[WARNINGS]
link-id not found - [fmiosacomparativestudypartikernellandchapter1bootup|1
link-id not found - [fmiosacomparativestudypartikernellandchapter3scheduling|3
link-id not found - [fmiosacomparativestudypartikernellandchapter5memorymanagement|5
link-id not found - [fmiosacomparativestudypartikernellandchapter7deadlocks|7
link-id not found - [fmiosacomparativestudypartiiuserlandchapter8iolayers|8
link-id not found - [fmiosacomparativestudypartiiuserlandchapter10environmentlayer|10

Intro (I 1 2 3 4 5 6 7) (II 8 9 10 11) (D) (C) (B

I)

h1. Chapter 2: Processes/Threads

(If you want to destroy my sweater ...)

Processes (and threads) are one of the most significant resources of any computer, and managing them is one of the primary objectives when designing an operating system. This chapter is, therefore, one of the most important, and also one of the longest in the entire thesis.

h2. 1. Process

What is a process? Processes are essentially what one would consider a program that has started to execute: a process has instructions that are to be executed by the processor and has memory set aside to keep track of data and its state.

For instance, a word processor is considered a process. It sends instructions to the processor that result in formatting of text, spell checking, even reading-in from the keyboard. It also has some memory set aside to keep track of all of the user's text.

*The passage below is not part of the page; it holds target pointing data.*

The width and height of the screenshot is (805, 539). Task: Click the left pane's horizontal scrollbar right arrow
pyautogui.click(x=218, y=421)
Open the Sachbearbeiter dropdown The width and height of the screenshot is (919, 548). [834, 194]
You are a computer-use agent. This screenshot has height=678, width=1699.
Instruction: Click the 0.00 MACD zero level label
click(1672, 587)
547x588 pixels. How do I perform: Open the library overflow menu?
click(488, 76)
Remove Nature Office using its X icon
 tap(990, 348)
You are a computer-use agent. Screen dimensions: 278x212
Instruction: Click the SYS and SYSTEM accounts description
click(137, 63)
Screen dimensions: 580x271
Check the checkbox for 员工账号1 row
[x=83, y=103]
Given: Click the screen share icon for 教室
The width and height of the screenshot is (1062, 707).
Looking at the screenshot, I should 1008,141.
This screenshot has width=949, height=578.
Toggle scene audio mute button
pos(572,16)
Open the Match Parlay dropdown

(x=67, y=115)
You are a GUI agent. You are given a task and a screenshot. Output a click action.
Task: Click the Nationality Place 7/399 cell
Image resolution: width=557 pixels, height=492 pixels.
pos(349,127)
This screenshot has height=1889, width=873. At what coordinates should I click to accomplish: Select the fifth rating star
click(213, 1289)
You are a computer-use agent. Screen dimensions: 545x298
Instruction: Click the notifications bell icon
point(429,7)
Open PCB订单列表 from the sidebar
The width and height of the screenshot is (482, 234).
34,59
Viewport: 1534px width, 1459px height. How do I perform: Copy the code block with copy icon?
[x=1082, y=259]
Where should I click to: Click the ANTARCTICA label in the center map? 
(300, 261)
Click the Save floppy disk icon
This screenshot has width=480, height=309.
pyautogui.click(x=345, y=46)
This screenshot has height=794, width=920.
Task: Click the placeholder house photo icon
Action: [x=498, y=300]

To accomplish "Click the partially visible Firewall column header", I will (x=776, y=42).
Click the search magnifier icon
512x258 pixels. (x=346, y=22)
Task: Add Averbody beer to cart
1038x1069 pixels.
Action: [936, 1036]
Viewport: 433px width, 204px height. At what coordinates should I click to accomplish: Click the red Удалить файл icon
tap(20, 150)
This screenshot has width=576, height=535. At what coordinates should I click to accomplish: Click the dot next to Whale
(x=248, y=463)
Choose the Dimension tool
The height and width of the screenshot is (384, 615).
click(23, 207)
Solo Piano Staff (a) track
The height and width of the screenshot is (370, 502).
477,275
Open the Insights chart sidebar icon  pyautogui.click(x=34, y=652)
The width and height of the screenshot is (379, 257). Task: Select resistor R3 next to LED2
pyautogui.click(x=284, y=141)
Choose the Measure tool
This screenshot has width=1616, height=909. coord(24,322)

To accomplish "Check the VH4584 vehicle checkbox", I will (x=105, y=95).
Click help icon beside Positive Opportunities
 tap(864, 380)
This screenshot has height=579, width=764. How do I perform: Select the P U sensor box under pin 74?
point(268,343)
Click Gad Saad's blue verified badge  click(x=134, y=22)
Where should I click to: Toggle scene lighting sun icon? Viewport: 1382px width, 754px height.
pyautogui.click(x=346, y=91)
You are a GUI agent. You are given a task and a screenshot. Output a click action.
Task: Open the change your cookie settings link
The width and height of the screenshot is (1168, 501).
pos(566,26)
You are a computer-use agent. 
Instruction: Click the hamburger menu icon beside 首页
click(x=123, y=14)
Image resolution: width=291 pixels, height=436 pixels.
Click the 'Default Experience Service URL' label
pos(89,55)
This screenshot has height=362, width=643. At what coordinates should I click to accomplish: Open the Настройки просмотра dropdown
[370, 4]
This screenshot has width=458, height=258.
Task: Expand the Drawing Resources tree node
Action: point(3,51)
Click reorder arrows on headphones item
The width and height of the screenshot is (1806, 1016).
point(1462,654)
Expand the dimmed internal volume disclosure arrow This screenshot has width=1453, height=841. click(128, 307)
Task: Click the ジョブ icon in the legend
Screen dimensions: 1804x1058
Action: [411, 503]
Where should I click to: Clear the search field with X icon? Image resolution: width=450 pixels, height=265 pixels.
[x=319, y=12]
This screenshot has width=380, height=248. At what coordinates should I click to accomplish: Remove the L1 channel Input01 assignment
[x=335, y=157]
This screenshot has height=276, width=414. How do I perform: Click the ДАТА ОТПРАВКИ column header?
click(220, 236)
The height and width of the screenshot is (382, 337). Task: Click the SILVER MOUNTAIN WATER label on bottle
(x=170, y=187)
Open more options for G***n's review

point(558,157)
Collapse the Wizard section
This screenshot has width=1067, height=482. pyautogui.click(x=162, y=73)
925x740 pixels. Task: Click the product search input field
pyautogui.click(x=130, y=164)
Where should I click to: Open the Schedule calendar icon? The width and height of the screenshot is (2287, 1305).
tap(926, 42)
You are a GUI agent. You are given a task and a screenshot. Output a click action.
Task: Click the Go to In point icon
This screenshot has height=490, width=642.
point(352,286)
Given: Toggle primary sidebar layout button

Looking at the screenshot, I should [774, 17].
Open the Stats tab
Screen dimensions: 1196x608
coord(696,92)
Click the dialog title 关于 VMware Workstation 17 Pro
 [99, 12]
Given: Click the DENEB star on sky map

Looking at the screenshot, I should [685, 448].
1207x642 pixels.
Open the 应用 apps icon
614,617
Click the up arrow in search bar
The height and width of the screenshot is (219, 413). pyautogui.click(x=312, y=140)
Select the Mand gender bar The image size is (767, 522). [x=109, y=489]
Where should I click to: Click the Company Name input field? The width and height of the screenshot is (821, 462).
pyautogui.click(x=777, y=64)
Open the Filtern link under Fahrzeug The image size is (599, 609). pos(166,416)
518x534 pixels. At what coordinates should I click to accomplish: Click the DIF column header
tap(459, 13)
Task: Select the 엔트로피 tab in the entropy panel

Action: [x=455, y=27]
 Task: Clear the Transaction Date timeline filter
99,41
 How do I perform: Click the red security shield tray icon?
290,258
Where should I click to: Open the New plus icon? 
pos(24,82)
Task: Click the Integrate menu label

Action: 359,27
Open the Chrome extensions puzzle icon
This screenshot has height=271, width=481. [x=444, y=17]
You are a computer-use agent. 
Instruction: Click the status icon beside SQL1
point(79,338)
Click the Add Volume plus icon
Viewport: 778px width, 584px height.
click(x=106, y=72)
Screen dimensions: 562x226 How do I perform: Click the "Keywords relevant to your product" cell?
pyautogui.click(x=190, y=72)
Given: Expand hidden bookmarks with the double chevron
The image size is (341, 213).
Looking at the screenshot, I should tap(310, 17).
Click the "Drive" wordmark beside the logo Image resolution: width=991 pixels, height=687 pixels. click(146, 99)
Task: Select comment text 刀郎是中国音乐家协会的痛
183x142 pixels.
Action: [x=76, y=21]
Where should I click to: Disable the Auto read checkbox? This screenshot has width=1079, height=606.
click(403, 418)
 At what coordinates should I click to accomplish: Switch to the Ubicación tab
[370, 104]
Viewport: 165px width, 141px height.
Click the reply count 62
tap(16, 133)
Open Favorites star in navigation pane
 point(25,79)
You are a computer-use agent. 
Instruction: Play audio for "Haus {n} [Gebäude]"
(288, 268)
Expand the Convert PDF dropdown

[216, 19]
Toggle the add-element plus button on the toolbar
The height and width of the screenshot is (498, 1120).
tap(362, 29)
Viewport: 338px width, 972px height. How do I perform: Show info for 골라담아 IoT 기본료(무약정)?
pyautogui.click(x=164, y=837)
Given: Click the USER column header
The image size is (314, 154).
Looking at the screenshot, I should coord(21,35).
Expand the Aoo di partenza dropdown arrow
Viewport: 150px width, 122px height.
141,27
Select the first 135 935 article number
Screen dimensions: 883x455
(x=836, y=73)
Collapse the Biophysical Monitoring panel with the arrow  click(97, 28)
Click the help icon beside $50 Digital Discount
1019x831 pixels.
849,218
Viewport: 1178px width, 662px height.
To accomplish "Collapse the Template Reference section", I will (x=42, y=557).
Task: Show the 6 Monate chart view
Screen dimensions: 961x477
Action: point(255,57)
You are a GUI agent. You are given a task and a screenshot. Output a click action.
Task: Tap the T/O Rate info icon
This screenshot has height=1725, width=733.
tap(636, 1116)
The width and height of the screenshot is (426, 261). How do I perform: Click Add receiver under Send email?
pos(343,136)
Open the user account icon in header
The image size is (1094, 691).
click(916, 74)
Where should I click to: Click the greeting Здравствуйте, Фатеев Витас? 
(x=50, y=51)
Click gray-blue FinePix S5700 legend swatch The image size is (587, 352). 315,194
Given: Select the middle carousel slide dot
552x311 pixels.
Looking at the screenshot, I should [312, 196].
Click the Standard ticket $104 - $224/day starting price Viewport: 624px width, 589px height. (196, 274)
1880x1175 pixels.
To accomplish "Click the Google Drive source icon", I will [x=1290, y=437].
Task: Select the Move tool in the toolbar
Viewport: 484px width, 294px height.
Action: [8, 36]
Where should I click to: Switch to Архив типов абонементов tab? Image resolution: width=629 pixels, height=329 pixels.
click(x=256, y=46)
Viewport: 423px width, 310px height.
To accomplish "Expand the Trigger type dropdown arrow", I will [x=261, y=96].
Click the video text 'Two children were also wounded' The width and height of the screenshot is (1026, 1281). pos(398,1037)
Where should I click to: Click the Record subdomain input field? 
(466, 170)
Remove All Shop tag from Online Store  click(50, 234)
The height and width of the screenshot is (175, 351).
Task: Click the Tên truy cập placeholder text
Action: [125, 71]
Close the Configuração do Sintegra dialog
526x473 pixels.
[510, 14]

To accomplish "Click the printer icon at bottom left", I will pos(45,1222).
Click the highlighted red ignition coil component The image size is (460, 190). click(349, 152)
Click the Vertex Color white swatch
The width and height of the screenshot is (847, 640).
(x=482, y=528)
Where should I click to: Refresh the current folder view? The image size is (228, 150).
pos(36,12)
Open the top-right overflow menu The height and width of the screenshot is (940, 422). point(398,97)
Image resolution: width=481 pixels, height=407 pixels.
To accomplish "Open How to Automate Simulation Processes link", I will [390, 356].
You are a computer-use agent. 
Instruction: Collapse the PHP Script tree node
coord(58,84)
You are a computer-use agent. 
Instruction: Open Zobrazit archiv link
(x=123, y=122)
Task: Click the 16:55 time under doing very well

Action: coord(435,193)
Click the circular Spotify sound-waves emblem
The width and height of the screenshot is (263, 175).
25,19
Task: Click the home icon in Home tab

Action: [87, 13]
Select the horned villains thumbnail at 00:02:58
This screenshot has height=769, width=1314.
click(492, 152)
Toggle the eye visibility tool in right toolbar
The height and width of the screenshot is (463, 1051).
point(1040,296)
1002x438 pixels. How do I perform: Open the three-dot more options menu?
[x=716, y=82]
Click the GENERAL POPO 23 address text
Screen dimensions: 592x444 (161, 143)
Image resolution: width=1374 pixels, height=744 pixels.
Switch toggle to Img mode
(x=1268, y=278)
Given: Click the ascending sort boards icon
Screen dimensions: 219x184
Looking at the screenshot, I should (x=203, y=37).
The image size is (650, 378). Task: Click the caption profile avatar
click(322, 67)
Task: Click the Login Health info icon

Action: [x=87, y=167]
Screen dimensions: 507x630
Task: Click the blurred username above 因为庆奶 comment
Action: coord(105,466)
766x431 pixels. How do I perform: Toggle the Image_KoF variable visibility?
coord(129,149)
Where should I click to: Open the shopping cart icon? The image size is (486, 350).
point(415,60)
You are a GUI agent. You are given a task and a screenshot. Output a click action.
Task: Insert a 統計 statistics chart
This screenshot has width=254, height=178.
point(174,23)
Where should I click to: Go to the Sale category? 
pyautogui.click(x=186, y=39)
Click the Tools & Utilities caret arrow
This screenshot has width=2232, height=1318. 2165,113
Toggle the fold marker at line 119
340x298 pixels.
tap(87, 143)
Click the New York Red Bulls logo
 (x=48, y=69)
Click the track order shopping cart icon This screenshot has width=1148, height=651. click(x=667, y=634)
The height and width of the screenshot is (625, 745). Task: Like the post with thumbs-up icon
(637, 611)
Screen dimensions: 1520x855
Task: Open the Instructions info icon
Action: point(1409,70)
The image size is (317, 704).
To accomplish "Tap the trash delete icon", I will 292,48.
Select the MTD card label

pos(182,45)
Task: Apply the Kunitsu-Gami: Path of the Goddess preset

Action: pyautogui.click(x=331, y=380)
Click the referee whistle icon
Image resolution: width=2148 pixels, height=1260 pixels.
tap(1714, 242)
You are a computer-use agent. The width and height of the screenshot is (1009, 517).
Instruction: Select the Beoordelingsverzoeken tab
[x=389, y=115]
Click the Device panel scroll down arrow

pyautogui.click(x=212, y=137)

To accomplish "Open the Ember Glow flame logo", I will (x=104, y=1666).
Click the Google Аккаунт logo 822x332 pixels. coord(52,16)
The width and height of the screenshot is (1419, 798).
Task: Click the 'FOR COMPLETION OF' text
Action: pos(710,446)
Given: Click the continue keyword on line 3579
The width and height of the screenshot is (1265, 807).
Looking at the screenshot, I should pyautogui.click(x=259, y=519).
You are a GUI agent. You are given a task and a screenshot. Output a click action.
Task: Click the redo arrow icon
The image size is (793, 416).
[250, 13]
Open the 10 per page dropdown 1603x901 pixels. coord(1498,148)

Now, let's say the word processor supports hyperlinks, where you click a link and it'll open a web browser for you. In this case, the word processor starts another process, the web browser. The web browser has its own instructions it needs executed. It also has its own memory to hold web pages, etc. The word processor and the web browser are two distinct processes. Their code is separate, their global data areas are separate, and their stack areas (where local variables are stored) must be separate. Each is a computing entity unto its own. Each is "independent" of the other and may be run in random order by the OS scheduler. In fact, the OS may run each in interwoven bursts of time, making it appear to the user that both are running simultaneously! This is an example of multiprogramming.

Whereas the example web browsers and word processors may alternate execution and continue to present simultaneously changing data to the user, some processes are intended as background processes. These are called daemons. These processes do not interact directly with humans but handle other external events, such as mail arrivals, network connections from external hosts, the "plugging in" of PCMCIA cards, etc.

It is the job of the OS to control processes and schedule each one's use of the processor. These stints of processor usage by each process may be short, measured in milliseconds (msec), yet add up in the end to complete whole tasks. Since they are so quick to the human eye, we may see the results of two (or more) running tasks at roughly the same time. The scheduling of these processes is handled by the OS component called the scheduler. Scheduling is a complicated endeavor that requires complex algorithms. Each OS will implement its scheduler differently and Chapter 3 covers a few examples of scheduling algorithms.

Keeping track of processes is important. A table is maintained within the kernel that has entries for each process. These entries contain everything that the process needs while running: instruction pointer, registers (temporary holding space for data the processor uses when executing a process), stack pointer, process state, priority, scheduler data, etc. When the kernel switches from one process to the next, it saves all of these data about the currently running process into their spot in the table, essentially freezing the process in place. The kernel then loads info about the next process into the processor and runs it. This change is transparent to the process itself. All of its registers are there; its stack is still the same; its files are still open when it is chosen to run again in the future. This procedure, called a context switch, is effective in multitasking between multiple processes, but it may be costly, in terms of processor time.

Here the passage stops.